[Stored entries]
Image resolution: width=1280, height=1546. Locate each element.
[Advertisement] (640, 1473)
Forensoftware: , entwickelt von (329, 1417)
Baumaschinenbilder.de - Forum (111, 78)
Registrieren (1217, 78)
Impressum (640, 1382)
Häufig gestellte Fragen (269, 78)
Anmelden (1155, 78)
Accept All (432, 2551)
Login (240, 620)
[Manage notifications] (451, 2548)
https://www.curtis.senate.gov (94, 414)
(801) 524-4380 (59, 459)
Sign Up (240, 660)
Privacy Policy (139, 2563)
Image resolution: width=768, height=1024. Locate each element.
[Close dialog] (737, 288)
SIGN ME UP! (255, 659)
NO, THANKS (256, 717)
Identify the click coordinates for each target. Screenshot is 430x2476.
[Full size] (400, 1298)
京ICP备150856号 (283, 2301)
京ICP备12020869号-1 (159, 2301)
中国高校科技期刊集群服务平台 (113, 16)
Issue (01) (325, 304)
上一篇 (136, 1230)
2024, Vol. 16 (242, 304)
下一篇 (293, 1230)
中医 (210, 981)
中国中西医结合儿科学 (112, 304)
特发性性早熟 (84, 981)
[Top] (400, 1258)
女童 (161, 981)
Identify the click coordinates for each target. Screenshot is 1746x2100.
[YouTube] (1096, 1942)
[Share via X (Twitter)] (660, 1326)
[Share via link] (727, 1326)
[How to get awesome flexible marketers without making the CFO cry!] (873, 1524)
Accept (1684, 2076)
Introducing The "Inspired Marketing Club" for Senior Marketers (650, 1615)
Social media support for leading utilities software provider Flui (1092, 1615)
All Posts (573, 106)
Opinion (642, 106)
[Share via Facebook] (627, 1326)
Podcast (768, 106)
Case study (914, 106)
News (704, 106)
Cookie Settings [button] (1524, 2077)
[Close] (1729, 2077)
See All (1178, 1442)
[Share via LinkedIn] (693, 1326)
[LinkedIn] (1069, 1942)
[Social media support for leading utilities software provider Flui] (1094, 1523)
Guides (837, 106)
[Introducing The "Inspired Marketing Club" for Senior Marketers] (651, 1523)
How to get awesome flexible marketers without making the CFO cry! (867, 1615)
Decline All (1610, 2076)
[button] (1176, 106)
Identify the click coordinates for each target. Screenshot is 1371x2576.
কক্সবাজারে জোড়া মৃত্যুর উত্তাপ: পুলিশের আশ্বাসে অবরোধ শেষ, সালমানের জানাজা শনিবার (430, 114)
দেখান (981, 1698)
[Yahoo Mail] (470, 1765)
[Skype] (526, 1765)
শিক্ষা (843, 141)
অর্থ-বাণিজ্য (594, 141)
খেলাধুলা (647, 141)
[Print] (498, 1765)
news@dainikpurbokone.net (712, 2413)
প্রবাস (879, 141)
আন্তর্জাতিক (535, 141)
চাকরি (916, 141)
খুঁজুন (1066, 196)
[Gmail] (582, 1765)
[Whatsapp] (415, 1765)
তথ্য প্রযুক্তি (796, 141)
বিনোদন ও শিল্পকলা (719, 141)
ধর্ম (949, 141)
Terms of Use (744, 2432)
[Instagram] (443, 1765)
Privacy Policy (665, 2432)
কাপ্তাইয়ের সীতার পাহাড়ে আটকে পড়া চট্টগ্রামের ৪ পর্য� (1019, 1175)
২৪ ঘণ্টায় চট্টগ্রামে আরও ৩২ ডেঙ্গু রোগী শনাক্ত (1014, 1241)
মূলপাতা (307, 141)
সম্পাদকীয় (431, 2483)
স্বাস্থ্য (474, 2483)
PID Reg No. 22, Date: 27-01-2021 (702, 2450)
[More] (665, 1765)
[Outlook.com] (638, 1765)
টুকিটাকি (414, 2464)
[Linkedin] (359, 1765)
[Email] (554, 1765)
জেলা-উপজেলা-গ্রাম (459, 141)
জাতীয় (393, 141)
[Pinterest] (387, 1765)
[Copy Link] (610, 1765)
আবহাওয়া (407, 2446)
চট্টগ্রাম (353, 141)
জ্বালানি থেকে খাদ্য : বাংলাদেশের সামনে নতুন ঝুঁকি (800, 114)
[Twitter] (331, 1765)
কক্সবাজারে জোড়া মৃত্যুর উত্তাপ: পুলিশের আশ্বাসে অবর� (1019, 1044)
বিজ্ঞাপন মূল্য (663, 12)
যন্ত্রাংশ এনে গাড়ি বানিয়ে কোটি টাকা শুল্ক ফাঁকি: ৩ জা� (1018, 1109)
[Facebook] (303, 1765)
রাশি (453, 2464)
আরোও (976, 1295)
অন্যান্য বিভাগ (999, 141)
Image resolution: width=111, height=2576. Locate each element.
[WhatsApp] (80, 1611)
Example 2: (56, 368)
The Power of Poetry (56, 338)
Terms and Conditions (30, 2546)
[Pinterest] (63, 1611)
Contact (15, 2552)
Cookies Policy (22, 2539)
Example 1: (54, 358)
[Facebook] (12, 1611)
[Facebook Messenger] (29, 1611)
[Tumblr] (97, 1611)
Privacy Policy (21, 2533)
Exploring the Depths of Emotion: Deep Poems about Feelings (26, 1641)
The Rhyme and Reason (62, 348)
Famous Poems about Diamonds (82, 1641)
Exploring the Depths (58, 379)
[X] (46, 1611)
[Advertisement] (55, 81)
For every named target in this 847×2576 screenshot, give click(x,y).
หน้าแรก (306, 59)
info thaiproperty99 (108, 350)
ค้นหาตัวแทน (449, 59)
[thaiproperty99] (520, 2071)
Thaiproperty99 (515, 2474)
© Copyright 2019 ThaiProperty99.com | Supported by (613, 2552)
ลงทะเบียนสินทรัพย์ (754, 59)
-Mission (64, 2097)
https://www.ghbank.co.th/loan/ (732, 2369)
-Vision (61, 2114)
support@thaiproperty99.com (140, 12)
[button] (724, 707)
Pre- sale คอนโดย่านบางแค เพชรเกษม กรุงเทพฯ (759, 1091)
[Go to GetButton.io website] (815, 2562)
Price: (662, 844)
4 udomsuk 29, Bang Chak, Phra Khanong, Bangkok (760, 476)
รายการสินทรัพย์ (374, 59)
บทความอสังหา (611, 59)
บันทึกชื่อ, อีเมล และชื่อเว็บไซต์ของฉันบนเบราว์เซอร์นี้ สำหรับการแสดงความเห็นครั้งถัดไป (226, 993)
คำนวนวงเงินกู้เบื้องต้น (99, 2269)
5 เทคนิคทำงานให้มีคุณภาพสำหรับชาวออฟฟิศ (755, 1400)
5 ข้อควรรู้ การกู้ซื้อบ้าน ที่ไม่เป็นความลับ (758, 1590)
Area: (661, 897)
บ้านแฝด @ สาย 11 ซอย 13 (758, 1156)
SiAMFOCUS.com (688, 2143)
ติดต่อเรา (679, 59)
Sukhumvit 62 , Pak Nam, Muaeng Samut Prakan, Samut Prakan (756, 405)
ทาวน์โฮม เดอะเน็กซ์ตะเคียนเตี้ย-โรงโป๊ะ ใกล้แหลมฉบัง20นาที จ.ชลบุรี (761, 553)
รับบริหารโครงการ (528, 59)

> [WORK REQUEST]: Extract each line from the entries above that contains the string "Introducing".

> [RESPONSE]:
Introducing The "Inspired Marketing Club" for Senior Marketers (650, 1615)
[Introducing The "Inspired Marketing Club" for Senior Marketers] (651, 1523)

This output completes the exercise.